Thus far, the cable monopolies have weathered the onslaught of the Internet–which, one day, inevitably, will almost certainly blow up the pay-TV model and the massive profits it generates for the the cable companies and networks.
That process has and will be slow in coming, however, in part because it’s in the interests of both cable companies and the content providers to do everything they can to defend the status quo.
Slowly but surely, however, the Internet is penetrating the defenses.
Netflix and Hulu are streaming TV shows and movies. Apple and Amazon are selling them. The US Open, the Masters, and other sporting events are starting to stream live coverage online. ESPN is coming to XBox. Major League Baseball is offering access via iPhone apps. NFL Direct Ticket is available online. And so on.

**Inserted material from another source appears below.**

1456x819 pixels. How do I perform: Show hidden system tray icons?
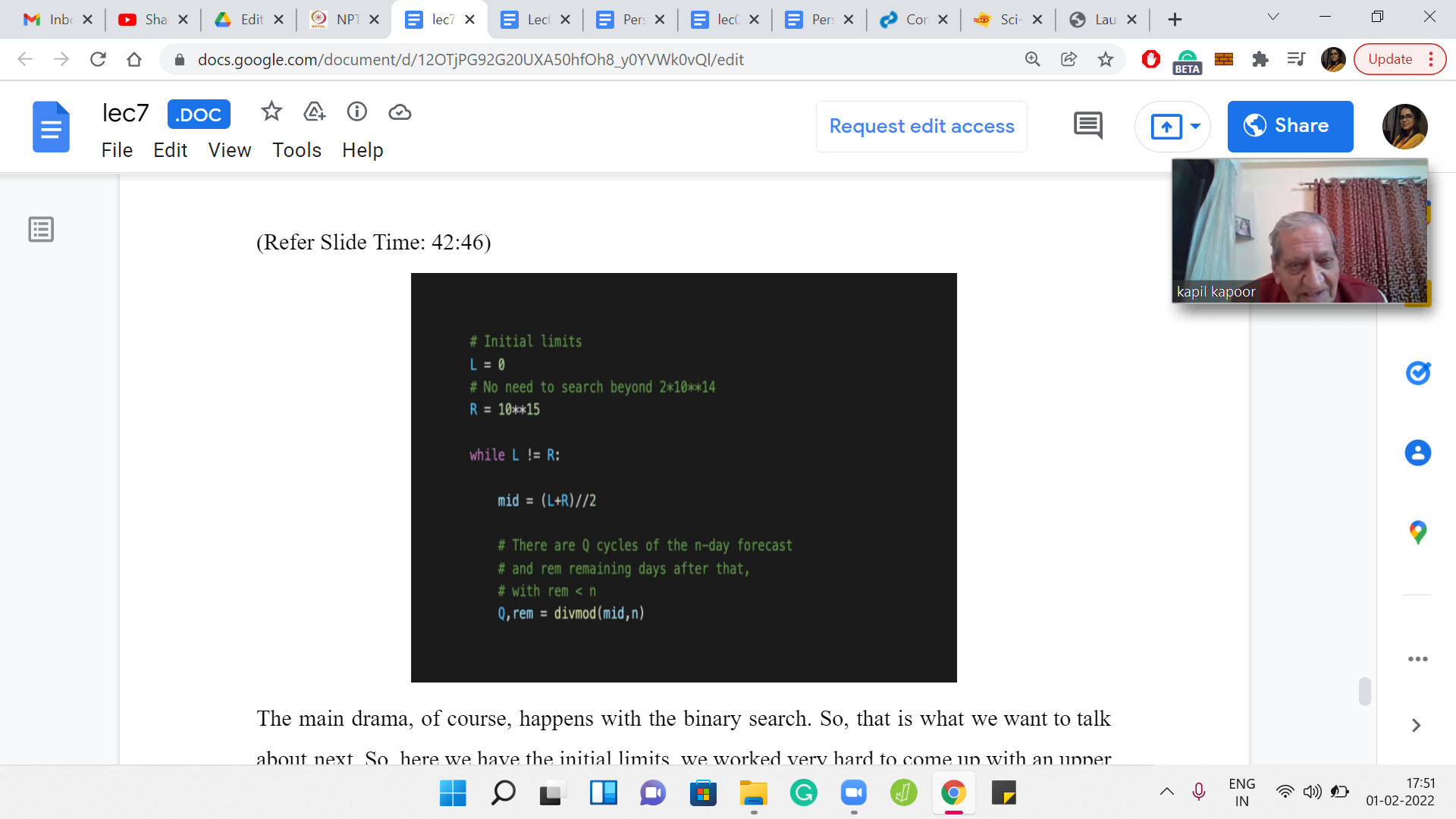(x=1167, y=792)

And now we’re beginning to see some evidence that, when faced with a money-crunch (which more and more Americans are), households choose the Internet over their cable TV.

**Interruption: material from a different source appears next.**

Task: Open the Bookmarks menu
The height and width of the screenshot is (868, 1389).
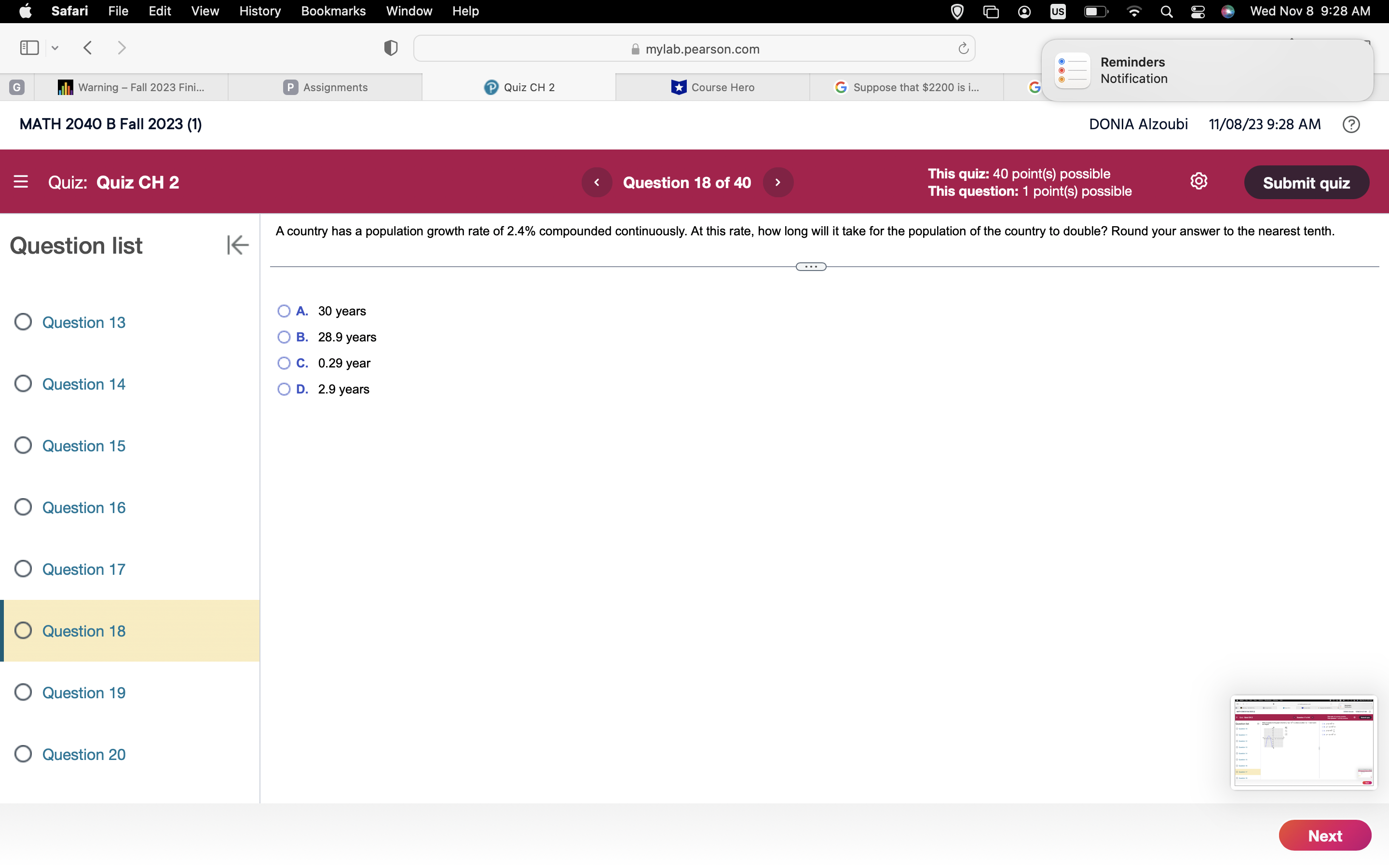Action: 333,11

In the future, “over-the-top” video solutions will get more comprehensive, more robust, and more convenient. And, as they do, the decision to pay a cable company $100+ per month for 500 channels you don’t watch will seem ever-more ludicrous. So, at some point, unless the cable industry starts cutting prices instead of raising them, this trend will probably accelerate.
Here’s some data from a survey Wedbush Morgan analyst James Dix did recently, via Claire Atkinson of the New York Post:
In a survey of 2,500 consumers, 7 per cent said they had stopped using basic cable service and 12 per cent reported cutting their premium cable or satellite services. Two per cent of respondents cancelled their Internet connections.
“There is evidence of cord cutting,” said Dix, who commissioned a consumer survey as a result of investor concerns about how widespread cord cutting is.
Dix also found that cord cutting was more related to income than age, despite the common view that younger consumers would be among the first to abandon traditional pay TV.
Homes with income under $50,000 cancelled basic cable at the highest rate, 8 per cent, while only 3 per cent of higher-income homes, those at $100,000 and above, axed basic cable, according to the survey.
Those numbers include those who may have switched to other TV options such as Verizon FioS. When asked about their expectations for next year, 21 per cent of households in the under $50,000 bracket said they’d cancel their basic cable next year.